[Provided entries Boundary: Start]
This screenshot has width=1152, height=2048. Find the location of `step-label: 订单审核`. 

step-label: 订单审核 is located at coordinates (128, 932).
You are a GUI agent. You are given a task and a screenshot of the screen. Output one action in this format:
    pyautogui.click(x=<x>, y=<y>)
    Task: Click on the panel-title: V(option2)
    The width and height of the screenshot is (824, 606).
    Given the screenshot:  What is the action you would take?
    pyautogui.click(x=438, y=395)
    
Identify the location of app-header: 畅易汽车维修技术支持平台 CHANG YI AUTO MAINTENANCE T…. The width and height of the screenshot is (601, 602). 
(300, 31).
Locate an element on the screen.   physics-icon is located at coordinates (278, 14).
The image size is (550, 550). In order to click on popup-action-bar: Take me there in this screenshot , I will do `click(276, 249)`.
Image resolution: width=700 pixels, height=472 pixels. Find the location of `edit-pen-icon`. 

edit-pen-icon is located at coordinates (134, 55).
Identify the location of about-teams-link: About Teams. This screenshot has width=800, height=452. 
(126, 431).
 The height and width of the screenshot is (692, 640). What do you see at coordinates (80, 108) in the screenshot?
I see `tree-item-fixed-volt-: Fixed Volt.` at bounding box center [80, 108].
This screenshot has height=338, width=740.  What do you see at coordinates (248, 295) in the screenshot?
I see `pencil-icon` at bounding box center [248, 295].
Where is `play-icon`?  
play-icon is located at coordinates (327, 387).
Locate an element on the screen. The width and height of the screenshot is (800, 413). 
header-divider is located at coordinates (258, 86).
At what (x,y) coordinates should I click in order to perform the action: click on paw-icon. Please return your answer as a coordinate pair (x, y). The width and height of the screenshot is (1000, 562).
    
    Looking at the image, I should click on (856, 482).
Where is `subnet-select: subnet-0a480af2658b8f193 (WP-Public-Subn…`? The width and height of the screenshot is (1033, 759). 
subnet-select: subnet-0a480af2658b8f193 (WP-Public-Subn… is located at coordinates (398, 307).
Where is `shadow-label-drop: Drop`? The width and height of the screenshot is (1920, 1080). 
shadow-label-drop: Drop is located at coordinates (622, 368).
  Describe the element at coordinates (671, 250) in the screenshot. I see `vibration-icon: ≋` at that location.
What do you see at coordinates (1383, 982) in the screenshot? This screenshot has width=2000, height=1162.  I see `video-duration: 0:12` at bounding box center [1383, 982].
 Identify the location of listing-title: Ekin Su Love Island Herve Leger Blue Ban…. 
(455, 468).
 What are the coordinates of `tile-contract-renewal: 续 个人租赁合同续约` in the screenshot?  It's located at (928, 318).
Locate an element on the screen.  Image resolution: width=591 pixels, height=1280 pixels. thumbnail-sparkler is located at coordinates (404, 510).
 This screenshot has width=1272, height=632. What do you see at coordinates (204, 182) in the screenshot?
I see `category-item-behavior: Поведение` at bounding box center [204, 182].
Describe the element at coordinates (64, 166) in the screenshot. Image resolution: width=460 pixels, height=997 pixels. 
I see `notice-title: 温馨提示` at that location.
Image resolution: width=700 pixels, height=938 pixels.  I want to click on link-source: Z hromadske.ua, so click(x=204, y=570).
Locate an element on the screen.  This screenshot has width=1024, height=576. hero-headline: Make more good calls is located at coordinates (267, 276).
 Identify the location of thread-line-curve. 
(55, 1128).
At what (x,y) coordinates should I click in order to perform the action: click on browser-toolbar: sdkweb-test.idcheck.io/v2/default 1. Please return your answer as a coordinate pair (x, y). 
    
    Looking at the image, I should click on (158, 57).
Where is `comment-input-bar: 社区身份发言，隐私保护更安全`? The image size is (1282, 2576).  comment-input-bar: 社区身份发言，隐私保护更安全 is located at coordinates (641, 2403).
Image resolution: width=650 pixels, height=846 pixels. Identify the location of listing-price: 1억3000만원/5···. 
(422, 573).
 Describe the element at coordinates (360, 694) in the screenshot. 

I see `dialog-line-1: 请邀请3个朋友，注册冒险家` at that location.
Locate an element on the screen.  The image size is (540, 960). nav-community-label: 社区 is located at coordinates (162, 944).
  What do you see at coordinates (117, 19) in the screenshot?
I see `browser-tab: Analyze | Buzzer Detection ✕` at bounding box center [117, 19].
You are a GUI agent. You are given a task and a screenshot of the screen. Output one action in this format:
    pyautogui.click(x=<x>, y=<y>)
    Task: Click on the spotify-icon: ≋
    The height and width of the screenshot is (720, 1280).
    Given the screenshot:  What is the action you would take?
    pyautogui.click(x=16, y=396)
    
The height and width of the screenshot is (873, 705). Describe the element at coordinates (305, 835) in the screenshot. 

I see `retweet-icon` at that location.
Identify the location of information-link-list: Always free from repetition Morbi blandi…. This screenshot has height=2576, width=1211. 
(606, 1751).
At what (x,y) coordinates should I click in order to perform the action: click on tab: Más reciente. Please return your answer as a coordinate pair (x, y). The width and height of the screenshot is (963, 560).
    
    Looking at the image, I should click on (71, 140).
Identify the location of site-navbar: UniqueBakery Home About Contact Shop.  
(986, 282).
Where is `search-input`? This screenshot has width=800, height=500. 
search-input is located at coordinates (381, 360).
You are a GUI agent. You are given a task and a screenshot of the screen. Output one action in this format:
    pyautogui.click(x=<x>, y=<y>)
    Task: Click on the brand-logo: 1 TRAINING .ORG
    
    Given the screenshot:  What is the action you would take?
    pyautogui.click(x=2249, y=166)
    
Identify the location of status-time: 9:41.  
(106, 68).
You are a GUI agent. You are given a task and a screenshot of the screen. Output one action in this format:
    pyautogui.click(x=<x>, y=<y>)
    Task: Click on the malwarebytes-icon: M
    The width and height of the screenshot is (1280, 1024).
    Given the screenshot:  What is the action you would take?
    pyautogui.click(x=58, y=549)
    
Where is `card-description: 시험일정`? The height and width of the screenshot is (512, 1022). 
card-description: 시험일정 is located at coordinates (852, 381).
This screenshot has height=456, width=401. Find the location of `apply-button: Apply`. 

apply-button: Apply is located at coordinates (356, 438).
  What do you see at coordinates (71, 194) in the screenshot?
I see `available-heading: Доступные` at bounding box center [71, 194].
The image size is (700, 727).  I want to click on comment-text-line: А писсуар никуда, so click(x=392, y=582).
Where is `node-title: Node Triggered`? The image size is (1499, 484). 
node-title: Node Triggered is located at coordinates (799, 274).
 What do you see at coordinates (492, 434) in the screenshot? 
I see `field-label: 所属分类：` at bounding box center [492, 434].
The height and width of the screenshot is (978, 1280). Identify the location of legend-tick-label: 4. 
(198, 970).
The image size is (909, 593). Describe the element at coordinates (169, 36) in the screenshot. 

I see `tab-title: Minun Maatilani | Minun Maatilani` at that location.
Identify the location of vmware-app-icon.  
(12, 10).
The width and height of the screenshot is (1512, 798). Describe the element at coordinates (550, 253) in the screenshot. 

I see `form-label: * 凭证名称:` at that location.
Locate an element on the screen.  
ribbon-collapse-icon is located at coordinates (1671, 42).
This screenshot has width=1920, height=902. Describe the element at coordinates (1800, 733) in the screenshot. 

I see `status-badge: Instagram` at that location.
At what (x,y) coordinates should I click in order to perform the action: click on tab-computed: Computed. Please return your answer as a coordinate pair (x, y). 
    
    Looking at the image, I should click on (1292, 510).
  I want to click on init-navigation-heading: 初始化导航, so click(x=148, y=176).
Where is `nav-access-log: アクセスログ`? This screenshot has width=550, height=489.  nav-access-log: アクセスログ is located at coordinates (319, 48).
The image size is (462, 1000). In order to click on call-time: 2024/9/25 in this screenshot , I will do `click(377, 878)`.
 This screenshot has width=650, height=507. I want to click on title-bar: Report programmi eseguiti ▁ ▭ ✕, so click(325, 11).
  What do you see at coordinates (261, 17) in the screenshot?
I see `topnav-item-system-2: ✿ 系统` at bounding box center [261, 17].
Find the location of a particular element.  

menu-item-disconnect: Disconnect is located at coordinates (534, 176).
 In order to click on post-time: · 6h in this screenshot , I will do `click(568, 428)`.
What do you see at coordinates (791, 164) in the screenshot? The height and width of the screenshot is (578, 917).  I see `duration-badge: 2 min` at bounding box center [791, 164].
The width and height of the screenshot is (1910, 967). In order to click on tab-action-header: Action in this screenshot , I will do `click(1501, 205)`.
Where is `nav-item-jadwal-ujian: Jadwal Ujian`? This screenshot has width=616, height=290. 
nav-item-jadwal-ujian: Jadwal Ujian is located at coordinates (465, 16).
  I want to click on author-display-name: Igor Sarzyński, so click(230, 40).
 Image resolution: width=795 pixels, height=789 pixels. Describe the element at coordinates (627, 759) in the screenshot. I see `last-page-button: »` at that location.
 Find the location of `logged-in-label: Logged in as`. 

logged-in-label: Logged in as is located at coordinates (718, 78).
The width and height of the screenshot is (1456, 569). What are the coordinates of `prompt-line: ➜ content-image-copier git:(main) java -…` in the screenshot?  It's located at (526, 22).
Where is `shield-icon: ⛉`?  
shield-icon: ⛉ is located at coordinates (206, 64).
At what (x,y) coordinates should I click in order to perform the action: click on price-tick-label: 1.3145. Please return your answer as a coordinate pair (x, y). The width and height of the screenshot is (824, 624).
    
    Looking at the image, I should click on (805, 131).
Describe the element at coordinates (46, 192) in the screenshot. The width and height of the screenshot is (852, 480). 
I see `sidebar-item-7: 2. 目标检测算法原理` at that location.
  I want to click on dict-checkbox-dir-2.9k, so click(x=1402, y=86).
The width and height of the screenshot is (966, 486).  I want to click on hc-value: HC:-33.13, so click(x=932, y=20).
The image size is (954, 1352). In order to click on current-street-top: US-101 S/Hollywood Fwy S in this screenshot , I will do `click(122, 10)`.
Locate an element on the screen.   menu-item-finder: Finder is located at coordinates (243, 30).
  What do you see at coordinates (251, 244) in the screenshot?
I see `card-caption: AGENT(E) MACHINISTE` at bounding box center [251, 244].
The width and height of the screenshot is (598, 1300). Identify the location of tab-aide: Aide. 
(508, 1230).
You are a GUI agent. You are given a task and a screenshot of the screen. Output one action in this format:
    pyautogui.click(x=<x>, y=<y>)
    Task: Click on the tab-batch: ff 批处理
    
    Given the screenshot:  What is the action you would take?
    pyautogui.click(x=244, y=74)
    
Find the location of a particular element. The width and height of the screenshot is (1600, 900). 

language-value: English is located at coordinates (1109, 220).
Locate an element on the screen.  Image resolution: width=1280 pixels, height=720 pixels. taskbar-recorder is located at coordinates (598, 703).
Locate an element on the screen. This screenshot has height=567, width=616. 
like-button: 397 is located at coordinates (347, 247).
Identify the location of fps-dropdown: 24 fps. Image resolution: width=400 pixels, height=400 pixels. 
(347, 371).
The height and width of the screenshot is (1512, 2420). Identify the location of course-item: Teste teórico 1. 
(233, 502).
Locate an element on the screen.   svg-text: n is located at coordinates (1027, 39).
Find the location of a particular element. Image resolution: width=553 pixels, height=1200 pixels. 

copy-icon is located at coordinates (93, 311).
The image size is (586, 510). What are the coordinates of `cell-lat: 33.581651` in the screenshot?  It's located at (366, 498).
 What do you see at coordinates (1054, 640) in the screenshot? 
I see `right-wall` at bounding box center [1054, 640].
[Provided entries Boundary: End]
== Problem requirements ==
Reproduce, character for character, the part of the data above that opens with the line containing "The image size is (462, 1000)." and closes with the line containing "What do you see at coordinates (791, 164)", including both of those lines.

== Problem solution ==
The image size is (462, 1000). In order to click on call-time: 2024/9/25 in this screenshot , I will do `click(377, 878)`.
 This screenshot has width=650, height=507. I want to click on title-bar: Report programmi eseguiti ▁ ▭ ✕, so click(325, 11).
  What do you see at coordinates (261, 17) in the screenshot?
I see `topnav-item-system-2: ✿ 系统` at bounding box center [261, 17].
Find the location of a particular element.  

menu-item-disconnect: Disconnect is located at coordinates (534, 176).
 In order to click on post-time: · 6h in this screenshot , I will do `click(568, 428)`.
What do you see at coordinates (791, 164) in the screenshot? The height and width of the screenshot is (578, 917).  I see `duration-badge: 2 min` at bounding box center [791, 164].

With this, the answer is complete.